Yang jelas, kata Wakil Rakyat dari Daerah Pemilihan (Dapil) Balikpapan Tengah ini, pihaknya akan sampaikan di Komisi I DPRD Kota Balikpapan. Mengingat, dirinya bukan Ketua Komisi I. “Kalau Ketua Komisi I nanti bisa dirapatkan di internal untuk kemudian mengambil langkah-langkah,” tukasnya.
Sebelumnya, Ketua Komisi I DPRD Kota Balikpapan, Danang Eko Susanto juga menanggapi persoalan yang terjadi di sejumlah wilayah Kota Balikpapan ini, yakni marak berdirinya toko ritel yang diduga tidak mengantongi izin dari pemerintah kota.
Bahkan, akibat toko ritel yang diduga tak mengantongi izin tersebut tapi sudah beroperasi akhirnya menimbulkan gejolak di masyarakat, khususnya di lingkungan sekitar toko ritel berada.
Ketua Komisi I DPRD Kota Balikpapan, Danang Eko Susanto mengatakan, jika memang diketahui ada toko ritel yang beroperasi namun belum mengantongi izin dari instansi pemerintah kota, harusnya bisa segera ditindaklanjuti.

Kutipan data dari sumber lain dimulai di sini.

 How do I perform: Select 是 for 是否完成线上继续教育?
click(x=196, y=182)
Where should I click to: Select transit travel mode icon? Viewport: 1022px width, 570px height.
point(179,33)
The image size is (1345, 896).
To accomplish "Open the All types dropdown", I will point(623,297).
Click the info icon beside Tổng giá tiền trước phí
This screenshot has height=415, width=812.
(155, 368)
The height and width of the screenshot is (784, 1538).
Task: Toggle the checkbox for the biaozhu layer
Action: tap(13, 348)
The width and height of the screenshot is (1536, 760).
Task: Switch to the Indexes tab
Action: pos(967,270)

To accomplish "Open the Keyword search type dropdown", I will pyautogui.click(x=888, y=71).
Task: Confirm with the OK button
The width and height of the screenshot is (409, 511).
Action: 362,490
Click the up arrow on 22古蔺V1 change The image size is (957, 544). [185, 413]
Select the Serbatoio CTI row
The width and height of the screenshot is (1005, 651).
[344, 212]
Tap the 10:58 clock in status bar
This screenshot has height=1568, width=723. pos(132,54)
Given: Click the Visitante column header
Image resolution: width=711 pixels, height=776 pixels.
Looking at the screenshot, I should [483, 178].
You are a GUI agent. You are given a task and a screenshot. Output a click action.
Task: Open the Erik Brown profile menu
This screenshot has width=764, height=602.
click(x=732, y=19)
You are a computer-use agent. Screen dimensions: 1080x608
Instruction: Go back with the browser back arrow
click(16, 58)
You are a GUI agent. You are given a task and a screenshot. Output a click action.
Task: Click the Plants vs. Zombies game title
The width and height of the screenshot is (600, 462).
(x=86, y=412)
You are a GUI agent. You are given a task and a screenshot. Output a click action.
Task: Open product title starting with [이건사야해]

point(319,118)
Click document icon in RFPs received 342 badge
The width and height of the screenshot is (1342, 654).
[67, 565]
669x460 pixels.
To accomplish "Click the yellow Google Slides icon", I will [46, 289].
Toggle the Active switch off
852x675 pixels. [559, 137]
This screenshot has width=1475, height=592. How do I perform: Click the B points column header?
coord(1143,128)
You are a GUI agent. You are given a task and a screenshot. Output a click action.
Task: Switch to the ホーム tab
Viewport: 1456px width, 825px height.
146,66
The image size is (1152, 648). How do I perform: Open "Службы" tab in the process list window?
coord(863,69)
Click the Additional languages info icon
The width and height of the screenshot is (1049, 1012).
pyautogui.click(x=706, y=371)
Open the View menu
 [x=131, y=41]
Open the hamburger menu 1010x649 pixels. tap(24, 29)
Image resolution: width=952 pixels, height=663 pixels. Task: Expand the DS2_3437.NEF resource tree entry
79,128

“Ibaratnya segera kita tindaklanjuti terkait masalah mereka belum ada perizinannya sampai sekarang. Dan termasuk ada batasan kewenangan jarak sama pasar tradisional,” kata Danang Eko Susanto.
Ia berharap, instansi terkait bisa segera mengambil langkah guna menertibkan toko ritel diduga nakal tersebut, seperti Dinas Penanaman Modal dan Perizinan Terpadu Satu Pintu (DPMPTSP) dan Satpol PP Kota Balikpapan untuk segera menindaklanjuti ada informasi dari masyarakat bahwa ada toko ritel yang sampai saat ini diduga belum berizin.
“Saya sebagai Ketua Komisi I DPRD Kota Balikpapan, ya seharusnya segera bergerak Satpol PP Kota Balikpapan maupun dinas terkait, seperti Dinas Perdagangan dan Dinas Perizinan untuk mengecek izin-izinnya,” tandas politikus Partai Gerakan Indonesia Raya (Gerindra) tersebut.
Selain itu, untuk mengetahui secara pasti dugaan maraknya toko ritel tak mengantongi izin tersebut, Komisi I DPRD Kota Balikpapan juga akan berencana memanggil para pemilik toko ritel tersebut guna dilakukan rapat dengar pendapat (RDP).
“Ya nanti kita panggil para pemilik toko ritel yang ada di Balikpapan untuk memastikan perizinannya,” pungkasnya.